Because of the regime introduced by the local government and the hospitals at the time of the research project, the tests applied in the study were of a subjective nature. Indeed, other studies available in the literature apply sensors and equipment enabling objective measurement of performance using instrumented tests (Bonnyaud et al., 2015; Abdollahi et al., 2022; Bower et al., 2019) and these should be used in further research and in follow-up studies.
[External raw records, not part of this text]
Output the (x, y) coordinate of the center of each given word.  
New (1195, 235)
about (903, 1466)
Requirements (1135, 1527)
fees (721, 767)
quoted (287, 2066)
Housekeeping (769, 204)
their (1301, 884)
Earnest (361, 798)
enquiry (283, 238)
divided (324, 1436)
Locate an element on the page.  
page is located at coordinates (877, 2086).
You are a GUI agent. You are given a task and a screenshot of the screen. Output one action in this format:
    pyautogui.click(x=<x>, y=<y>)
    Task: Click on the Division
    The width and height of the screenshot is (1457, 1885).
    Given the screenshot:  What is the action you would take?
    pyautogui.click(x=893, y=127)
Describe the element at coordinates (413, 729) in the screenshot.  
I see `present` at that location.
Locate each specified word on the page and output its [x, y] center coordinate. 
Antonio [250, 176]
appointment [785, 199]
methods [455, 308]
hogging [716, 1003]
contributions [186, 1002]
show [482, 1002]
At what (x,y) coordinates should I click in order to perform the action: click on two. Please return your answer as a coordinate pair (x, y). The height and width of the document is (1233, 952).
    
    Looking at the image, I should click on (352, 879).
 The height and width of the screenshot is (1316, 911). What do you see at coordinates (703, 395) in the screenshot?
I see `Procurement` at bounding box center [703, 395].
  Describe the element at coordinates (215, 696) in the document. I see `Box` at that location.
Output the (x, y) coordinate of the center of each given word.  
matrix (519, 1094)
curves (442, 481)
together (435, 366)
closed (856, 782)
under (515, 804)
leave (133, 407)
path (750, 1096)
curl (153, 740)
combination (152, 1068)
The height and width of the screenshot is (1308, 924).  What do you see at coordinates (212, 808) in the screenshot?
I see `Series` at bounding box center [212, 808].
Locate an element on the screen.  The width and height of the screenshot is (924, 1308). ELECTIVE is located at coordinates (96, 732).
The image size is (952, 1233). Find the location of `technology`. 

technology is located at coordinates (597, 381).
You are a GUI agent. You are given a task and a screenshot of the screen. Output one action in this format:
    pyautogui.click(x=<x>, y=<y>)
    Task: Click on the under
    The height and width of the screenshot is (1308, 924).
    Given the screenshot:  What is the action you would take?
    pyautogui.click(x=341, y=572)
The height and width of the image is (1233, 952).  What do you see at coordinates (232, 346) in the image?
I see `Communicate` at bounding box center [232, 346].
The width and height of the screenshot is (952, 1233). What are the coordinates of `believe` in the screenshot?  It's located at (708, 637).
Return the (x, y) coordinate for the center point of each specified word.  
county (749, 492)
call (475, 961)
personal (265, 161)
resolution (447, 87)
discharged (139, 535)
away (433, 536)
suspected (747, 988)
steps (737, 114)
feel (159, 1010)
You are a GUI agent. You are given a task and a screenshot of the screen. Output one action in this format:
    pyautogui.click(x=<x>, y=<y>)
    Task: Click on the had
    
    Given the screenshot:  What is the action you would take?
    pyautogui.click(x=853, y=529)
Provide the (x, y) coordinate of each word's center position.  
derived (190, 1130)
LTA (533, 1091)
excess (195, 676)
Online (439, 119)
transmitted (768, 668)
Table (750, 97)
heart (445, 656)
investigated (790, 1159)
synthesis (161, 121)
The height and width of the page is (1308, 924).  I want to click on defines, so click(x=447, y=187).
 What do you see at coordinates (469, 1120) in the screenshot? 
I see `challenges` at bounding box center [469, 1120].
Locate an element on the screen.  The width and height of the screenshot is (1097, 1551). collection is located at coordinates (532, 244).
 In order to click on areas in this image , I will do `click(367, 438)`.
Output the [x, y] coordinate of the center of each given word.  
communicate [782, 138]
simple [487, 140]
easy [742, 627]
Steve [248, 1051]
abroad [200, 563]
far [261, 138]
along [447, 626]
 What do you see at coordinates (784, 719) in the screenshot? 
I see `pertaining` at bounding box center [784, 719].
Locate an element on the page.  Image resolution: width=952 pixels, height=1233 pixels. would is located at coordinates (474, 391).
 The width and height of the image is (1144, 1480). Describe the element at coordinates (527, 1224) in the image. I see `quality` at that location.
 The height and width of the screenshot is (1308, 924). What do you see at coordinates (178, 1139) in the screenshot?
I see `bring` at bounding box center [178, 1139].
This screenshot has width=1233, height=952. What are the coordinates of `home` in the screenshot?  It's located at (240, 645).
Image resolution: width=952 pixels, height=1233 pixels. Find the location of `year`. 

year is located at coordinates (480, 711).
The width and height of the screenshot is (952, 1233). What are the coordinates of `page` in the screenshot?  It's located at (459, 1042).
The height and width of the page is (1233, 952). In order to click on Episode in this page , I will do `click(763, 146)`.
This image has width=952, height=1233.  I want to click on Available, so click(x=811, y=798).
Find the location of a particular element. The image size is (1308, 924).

In general, the current findings prove that it is important to introduce hospital rehabilitation as early as possible in post-stroke patients, and in post-stroke/COVID-19 patients in order to make it possible for them to recover lost functions as quickly as possible.
Limitations
Despite great efforts, the authors of this study did not avoid certain limitations, starting with the small number of study participants. However, the sample size calculation which was carried out showed that our sample of participants is adequately powered for the feasibility study. Secondly, the material for the analyses was acquired using subjective questionnaires/scales and no diagnostic equipment. The fact that the latter tools could not be used for acquiring objective data can be attributed to the restrictions imposed due to the COVID-19 pandemic and the resulting prohibition on any exchange between hospital wards and laboratories. However, all questionnaires and scales used in the study are standardised as a result of which the research could be carried out correctly.
Conclusions
Inpatient rehabilitation at an early stage post-stroke improved locomotion efficiency and balance, and reduced the risk of falls in post-stroke patients, both with and without COVID-19 infection. Rehabilitation administered to patients at an early stage after stroke allows for the recovery of lost functions as quickly as possible.